Face à ces jeux de dupes, une nouvelle forme de jeu se développe, le terrorisme contre les intérêts américains. Le jeu de mots des nations qui ont appris à jouer avec les noms de leurs ennemis. Face à ces terroristes, le capitalisme américain continue à jouer avec les cartes des guerres anciennes : recueillir des informations, des milliers d’informations, des milliards de noms, de mots, d’idées, qui seront ensuite analysées pour tenter de déchiffrer le sens de cette nouvelle violence. Mais la force du terrorisme tient à son usage du langage, à son art de manipuler les noms. Un art qui fascine James, mais dont il ne parvient jamais à saisir les nuances, pas plus qu’il n’est capable de saisir les nuances des mots de son épouse Kathryn.
Un livre brillant, qui joue avec les mots, avec l’histoire, avec les personnages, avec le lecteur. Une plongée dans des mondes mystérieux et à jamais séparés. Un vol au-dessus d’un nid de coucous avides et inconstants, perdus et amers. “(…) c’est que l’Asie centrale est un endroit d’où les peuples déferlent. En fait, sont-ce uniquement les gens à la peau sombre qui déferlent de l’Asie Centrale, ou est-ce simplement que l’Asie Centrale est un endroit d’où peuvent déferler des peuples de toutes couleurs, à l’exception des Aryens? Parlons nous de race, de langue, de géographie?”(p.359)

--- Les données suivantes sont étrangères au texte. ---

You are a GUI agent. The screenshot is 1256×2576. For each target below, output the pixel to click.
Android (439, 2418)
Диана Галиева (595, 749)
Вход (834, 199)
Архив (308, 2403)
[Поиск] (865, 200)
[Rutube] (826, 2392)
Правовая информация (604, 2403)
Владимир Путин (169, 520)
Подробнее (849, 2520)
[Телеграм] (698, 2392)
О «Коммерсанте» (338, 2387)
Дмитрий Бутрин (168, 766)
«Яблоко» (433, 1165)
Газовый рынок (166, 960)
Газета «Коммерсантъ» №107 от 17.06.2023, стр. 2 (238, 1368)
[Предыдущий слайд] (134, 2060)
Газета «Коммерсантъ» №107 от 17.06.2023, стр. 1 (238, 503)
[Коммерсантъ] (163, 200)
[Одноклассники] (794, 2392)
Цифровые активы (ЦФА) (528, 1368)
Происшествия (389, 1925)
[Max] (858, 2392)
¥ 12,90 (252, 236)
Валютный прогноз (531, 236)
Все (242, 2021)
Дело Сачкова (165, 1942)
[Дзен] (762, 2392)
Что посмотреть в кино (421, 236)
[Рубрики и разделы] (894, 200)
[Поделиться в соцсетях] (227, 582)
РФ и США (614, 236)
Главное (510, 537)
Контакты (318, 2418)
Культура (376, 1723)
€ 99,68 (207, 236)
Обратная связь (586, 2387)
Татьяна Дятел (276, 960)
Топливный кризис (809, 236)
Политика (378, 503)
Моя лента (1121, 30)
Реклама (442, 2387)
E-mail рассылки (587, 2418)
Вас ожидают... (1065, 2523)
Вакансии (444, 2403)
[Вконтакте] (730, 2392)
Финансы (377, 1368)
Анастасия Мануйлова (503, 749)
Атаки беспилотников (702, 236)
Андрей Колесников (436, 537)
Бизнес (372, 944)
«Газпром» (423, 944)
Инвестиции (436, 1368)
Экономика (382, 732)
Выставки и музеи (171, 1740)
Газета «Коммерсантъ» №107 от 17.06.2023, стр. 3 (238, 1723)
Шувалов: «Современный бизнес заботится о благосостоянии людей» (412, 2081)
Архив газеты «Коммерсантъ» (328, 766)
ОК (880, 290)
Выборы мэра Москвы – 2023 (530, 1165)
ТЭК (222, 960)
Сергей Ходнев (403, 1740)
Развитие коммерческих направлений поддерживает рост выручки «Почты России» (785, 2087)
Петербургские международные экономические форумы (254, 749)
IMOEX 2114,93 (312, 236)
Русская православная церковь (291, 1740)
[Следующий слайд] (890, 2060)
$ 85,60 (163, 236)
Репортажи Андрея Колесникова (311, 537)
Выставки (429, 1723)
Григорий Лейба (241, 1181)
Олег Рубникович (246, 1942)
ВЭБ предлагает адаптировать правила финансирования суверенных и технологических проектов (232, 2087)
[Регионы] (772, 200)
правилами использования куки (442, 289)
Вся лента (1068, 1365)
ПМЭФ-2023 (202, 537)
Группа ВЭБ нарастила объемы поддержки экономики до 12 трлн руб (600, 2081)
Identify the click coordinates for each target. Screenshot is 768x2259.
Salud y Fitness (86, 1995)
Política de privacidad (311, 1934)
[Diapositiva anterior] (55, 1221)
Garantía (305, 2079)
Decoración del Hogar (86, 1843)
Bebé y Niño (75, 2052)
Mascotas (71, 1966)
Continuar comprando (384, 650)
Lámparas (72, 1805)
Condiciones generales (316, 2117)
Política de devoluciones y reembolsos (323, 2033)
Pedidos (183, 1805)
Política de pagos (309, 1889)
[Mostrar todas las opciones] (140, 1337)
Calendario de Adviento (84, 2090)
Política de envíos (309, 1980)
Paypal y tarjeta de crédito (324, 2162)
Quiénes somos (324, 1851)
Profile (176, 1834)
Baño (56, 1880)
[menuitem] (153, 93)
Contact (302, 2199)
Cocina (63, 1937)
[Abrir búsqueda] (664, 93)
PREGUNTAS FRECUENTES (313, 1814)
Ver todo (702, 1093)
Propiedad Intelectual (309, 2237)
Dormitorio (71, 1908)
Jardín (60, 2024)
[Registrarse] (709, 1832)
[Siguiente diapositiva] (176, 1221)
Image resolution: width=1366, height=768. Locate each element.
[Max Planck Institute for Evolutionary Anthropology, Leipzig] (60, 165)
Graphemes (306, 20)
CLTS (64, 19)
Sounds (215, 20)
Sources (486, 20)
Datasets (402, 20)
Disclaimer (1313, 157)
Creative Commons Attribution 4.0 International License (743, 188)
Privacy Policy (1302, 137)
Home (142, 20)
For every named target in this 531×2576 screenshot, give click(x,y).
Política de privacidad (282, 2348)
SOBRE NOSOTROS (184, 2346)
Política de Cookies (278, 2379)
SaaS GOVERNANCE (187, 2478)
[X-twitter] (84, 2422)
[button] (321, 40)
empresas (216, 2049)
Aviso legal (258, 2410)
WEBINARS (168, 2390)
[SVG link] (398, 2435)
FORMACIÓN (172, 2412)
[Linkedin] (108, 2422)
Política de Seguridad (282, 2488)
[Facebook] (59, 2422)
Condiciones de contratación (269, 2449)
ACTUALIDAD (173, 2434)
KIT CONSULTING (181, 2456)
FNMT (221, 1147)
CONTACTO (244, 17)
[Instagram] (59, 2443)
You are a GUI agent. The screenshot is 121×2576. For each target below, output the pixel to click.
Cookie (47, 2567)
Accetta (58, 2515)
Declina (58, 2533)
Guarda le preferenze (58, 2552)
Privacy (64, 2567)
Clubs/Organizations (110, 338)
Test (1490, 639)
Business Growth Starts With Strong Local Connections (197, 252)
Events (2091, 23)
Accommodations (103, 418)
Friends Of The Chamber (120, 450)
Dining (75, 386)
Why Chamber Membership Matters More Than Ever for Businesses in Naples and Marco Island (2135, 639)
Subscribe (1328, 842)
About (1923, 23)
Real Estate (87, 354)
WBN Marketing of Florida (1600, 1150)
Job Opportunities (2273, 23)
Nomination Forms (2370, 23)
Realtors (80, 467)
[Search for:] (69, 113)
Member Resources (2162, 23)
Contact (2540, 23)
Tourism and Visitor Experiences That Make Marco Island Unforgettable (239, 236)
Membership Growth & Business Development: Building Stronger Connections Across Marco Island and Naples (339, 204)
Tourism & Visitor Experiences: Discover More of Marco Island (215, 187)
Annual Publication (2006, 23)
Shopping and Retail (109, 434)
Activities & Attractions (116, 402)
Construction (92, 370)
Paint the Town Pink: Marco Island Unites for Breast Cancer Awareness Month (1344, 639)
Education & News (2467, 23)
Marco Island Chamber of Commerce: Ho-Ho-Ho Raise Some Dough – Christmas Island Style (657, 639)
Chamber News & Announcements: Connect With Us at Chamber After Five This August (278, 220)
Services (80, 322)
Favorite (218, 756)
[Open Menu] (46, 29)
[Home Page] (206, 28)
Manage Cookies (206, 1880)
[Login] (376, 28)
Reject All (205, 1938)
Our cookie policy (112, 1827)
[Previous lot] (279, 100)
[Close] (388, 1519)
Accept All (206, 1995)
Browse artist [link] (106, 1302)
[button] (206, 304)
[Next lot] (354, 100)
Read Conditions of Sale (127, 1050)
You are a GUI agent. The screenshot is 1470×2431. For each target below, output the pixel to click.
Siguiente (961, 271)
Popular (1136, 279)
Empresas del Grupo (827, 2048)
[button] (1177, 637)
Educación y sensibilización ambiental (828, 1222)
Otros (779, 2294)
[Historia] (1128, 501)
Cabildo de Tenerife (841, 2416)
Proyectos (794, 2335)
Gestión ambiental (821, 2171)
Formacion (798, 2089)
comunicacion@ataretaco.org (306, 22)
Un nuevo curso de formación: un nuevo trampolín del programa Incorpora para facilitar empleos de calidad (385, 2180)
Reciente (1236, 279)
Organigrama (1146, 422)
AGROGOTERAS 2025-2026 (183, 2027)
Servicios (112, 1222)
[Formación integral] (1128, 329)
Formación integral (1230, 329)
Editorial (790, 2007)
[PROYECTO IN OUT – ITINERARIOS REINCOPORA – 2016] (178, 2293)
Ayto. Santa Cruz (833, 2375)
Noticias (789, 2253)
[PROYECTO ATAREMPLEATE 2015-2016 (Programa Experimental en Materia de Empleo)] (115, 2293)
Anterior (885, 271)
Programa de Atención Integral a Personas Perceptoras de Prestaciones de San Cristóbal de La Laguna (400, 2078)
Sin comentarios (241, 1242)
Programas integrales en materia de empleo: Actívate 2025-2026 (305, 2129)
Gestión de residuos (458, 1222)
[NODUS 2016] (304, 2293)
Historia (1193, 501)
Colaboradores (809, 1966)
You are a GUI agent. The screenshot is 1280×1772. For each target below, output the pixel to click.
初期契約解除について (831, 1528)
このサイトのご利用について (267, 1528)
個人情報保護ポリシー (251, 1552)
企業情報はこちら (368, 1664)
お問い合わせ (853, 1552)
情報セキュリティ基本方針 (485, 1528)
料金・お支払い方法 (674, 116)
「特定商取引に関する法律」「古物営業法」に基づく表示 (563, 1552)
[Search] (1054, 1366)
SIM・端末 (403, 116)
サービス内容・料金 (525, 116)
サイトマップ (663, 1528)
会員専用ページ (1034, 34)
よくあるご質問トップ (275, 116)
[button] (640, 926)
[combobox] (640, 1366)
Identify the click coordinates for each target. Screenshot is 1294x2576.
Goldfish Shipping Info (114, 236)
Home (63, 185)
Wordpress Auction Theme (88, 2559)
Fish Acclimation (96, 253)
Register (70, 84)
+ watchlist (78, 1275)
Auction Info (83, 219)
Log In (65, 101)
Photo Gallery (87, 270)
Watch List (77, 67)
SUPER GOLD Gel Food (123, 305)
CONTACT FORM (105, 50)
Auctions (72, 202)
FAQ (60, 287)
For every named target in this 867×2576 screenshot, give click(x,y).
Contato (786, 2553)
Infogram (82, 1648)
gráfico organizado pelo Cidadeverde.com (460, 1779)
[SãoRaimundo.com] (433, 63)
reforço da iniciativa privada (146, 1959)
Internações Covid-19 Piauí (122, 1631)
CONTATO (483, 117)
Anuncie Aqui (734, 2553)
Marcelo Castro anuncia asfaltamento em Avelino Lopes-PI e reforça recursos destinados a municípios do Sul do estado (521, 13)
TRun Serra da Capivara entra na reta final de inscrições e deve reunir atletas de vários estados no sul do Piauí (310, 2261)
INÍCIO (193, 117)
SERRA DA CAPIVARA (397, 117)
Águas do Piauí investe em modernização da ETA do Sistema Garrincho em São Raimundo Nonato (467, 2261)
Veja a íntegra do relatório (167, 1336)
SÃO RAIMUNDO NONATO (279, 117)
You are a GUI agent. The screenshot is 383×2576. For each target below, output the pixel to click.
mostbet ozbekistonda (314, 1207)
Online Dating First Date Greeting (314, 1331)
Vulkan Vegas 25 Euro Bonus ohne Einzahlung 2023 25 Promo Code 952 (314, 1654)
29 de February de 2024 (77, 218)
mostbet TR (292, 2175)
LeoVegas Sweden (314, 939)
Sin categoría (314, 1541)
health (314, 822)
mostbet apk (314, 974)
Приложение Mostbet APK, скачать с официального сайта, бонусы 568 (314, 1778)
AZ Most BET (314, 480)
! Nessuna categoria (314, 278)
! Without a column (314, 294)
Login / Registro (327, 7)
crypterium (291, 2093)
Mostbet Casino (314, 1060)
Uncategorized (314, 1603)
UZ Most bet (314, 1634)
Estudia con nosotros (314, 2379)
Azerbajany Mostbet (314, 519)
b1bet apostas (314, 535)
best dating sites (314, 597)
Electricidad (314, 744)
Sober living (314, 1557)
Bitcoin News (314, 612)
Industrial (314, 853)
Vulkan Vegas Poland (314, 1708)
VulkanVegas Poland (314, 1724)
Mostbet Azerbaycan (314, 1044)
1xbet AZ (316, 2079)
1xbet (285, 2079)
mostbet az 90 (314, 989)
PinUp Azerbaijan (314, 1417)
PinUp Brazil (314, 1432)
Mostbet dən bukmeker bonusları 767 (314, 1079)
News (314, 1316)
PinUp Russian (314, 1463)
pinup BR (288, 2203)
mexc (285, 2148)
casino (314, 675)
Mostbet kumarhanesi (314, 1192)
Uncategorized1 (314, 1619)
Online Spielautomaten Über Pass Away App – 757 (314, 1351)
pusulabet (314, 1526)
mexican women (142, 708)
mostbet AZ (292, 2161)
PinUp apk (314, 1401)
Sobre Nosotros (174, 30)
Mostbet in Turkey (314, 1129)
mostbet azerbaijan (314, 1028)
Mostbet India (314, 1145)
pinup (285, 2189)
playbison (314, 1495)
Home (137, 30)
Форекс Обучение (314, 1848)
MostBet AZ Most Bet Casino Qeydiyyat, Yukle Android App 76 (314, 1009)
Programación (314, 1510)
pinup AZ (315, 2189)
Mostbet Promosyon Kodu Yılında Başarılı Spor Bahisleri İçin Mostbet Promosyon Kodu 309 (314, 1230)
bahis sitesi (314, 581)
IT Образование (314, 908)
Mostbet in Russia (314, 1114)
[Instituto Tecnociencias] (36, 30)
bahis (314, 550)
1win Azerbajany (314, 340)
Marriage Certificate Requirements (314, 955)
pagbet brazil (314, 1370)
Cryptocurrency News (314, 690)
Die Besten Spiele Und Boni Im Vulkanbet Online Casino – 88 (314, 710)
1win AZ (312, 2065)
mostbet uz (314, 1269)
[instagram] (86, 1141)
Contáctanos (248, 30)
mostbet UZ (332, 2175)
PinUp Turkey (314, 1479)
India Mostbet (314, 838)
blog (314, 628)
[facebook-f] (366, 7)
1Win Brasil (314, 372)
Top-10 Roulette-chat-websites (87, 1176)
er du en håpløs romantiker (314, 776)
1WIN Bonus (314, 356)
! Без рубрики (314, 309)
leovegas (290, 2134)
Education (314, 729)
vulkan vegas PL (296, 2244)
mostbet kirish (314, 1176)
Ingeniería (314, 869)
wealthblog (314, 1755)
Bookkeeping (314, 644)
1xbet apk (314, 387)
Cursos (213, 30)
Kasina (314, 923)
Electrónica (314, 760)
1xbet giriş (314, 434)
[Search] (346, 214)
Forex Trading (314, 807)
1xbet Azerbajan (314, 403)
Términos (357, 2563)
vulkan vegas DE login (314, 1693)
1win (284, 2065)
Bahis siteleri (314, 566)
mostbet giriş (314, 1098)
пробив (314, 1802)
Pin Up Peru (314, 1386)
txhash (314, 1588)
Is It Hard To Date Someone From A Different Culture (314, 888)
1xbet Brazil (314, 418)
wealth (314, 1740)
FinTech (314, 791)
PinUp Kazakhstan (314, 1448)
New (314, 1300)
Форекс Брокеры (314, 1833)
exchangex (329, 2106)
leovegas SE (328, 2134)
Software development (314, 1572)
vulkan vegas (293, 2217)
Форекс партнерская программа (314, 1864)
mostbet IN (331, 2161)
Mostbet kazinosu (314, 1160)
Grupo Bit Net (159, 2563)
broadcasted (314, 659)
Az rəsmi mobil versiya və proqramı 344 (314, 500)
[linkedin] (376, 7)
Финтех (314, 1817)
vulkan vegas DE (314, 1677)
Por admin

Sherman Alexie – Le premier qui pleure a perdu – Gallimard jeunesse 2009

9782226180179.gifSherman Alexie, indien Spokane, cœur d’Alène, qui depuis une dizaine d’années maintenant met en scène sa vie et ses réflexions sur le curieux destin de l’amérindien moderne.

Junior nous raconte sa vie ? Quatorze années pénibles qui commencent le plus mal possible puisque Junior a la mauvaise idée de venir au monde dans une des réserves les plus pauvres du territoire, dans une famille d’alcooliques et avec une anomalie cérébrale. Bien mal parti dans la vie, il va pourtant passer ce premier cap difficile et contre l’avis quasi unanime des médecins du cru, survivre et pousser tant bien que mal. Plutôt mal en l’occurrence, avec un nombre de tares physiques impressionnant.

Alors Junior développe la seule qualité qui vaille dans ce monde, un humour noir mordant et désopilant qui lui permet de passer chaque étape et chaque avanie pas toujours entier, mais toujours brillamment. Il développe son talent pour le dessin et met en scène sa vie, celle des siens, de son univers avec le  même humour qui lui permet de se faire des amis improbables.

Jeté malgré lui dans un monde pour le moins compliqué, il semble avoir un don pour tomber sur les hommes et les femmes qui d’une manière ou d’une autre lui sont de bon conseil. Ainsi, il quitte l’école de la réserve pour intégrer l’école de la réussite du coin, 40% de passages au Collège ! Là il parvient à séduire la jolie blonde aux yeux clairs et à impressionner le chef des durs de l’école. Et ainsi à poursuivre son aventure.

Sherman Alexie maitrise avec talent cet art délicat de raconter son histoire avec humour et distance en ne perdant jamais ce don de parler avec amour et finesse de sa famille. La mort est omniprésente dans ce court récit, la perte des êtres chers et le moyen d’y faire face.